[Data extracted from a collection]:
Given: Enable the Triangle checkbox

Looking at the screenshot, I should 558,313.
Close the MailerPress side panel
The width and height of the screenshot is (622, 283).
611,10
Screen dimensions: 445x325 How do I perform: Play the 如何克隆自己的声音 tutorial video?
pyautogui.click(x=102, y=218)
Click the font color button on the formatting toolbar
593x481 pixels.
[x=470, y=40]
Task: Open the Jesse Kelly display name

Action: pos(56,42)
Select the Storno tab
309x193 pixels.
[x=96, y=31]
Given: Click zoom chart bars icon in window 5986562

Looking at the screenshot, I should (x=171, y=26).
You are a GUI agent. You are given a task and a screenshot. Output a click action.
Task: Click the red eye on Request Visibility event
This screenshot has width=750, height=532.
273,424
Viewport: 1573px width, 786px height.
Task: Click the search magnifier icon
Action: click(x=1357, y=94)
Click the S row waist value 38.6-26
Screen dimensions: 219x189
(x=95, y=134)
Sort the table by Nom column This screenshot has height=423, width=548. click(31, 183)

--

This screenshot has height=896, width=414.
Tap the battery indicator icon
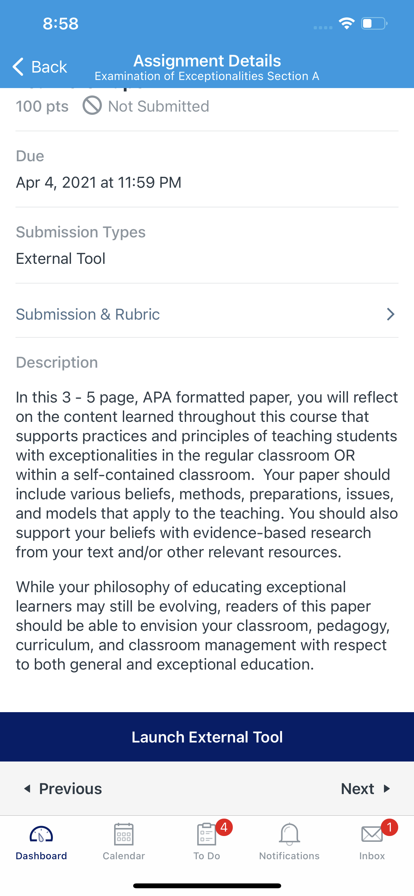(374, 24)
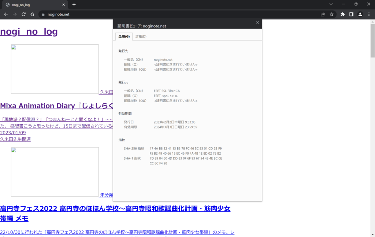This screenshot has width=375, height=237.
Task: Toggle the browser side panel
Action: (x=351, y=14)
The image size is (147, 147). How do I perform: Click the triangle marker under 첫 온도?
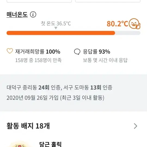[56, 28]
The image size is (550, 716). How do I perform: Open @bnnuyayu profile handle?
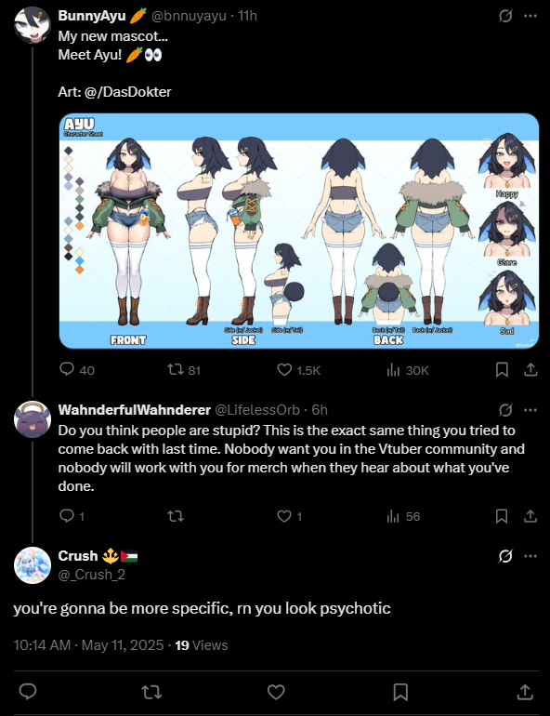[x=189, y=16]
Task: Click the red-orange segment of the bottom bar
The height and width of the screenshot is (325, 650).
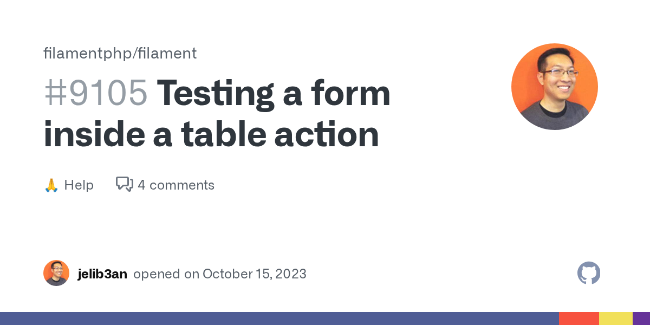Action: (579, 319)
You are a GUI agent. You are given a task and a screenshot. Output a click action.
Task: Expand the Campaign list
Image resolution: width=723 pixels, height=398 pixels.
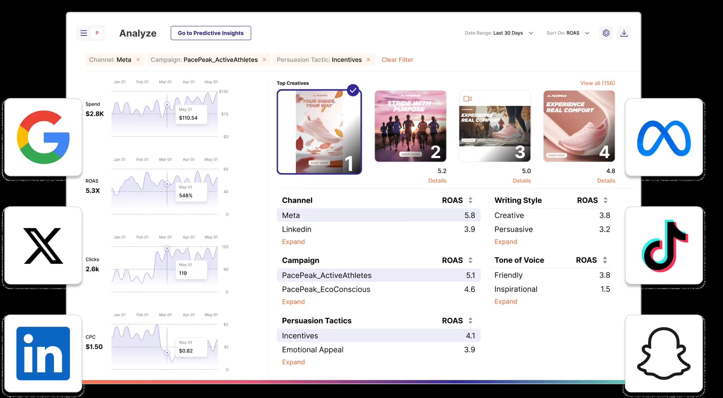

---

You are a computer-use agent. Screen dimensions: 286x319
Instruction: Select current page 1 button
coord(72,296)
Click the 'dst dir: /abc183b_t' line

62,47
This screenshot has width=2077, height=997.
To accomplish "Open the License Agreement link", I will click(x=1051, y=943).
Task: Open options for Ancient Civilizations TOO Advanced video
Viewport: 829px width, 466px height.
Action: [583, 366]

[Exercise aim]: Copy out everything in the material from the line containing "This screenshot has width=2077, height=997." down to the line containing "Action: [583, 366]", both of those lines included.

[Answer to the task]:
This screenshot has width=2077, height=997.
To accomplish "Open the License Agreement link", I will click(x=1051, y=943).
Task: Open options for Ancient Civilizations TOO Advanced video
Viewport: 829px width, 466px height.
Action: [583, 366]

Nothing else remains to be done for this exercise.